From Wallwritings
On the Tuesday before Thanksgiving, President-elect Donald Trump met with the publisher of The New York Times and some editors, columnists and reporters at the paper.
Times' columnist Charles Blow was not at the meeting. The next day he wrote: "I will say proudly and happily that I was not present at this meeting. The very idea of sitting across the table from a demagogue who preyed on racial, ethnic and religious hostilities and treating him with decorum and social grace fills me with disgust, to the point of overflowing."
Blow spoke for many of us after the president-elect's comment to the Times' journalists, when he wrote: "Let me tell you here where I stand on your 'I hope we can all get along plea.' Never.
"You are an aberration and abomination who is willing to do and say anything -- no matter whom it aligns you with and whom it hurts -- to satisfy your ambitions.
"I don't believe you care much at all about this country or your party or the American people.
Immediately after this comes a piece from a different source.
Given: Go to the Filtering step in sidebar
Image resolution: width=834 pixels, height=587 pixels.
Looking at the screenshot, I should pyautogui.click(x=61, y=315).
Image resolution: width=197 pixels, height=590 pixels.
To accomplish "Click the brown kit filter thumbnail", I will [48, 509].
I believe that the only thing you care about is self-aggrandizement and self-enrichment. Your strongest allegiance is to your own cupidity."
Blow concluded with a personal pledge: "I'm thankful to have this platform because as long as there are ink and pixels, you will be the focus of my withering gaze."
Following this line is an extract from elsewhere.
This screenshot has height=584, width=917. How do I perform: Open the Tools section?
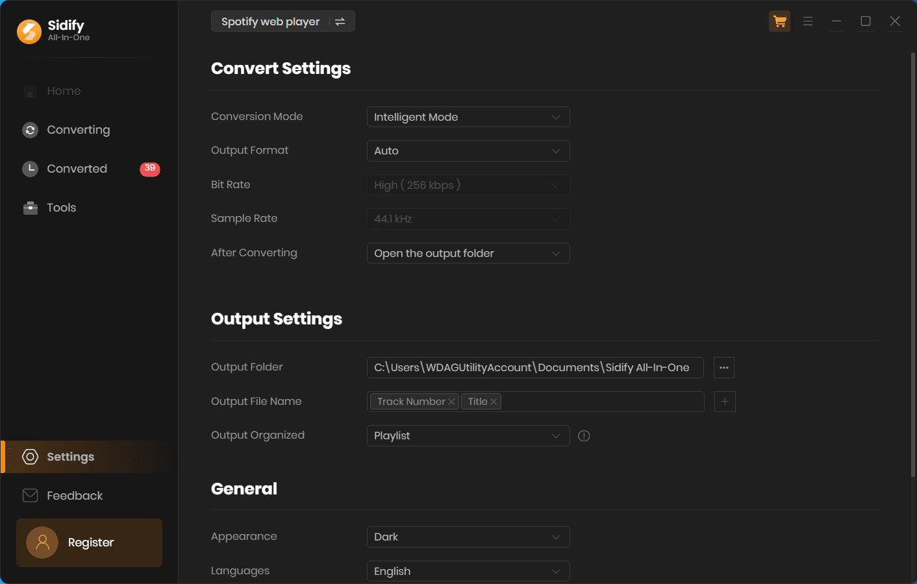tap(61, 208)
It is this same "withering gaze" that all Americans should fix on our president-elect, both in this transition period, and for the next four years of his presidency.
When the gaze reveals positive vibes, it should be noted. So far, in Trump's mixed transitional and political rallies period, the vibes are largely negative.
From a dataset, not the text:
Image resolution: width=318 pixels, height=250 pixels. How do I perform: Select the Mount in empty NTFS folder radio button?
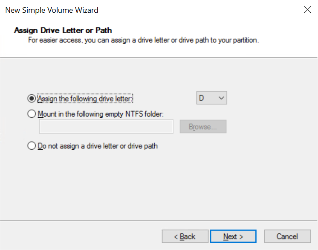[31, 114]
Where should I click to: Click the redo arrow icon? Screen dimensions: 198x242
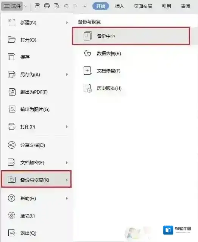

Our national withering gaze should fix carefully on the decisions the president-elect is making. Does his leadership team, thus far assembled, possess the knowledge and personal skills sufficient to support a president with no prior experience in political leadership?
Trump's security leadership team up to this point includes three retired military generals, starting with retired Marine General James Mattis as defense secretary (pictured above).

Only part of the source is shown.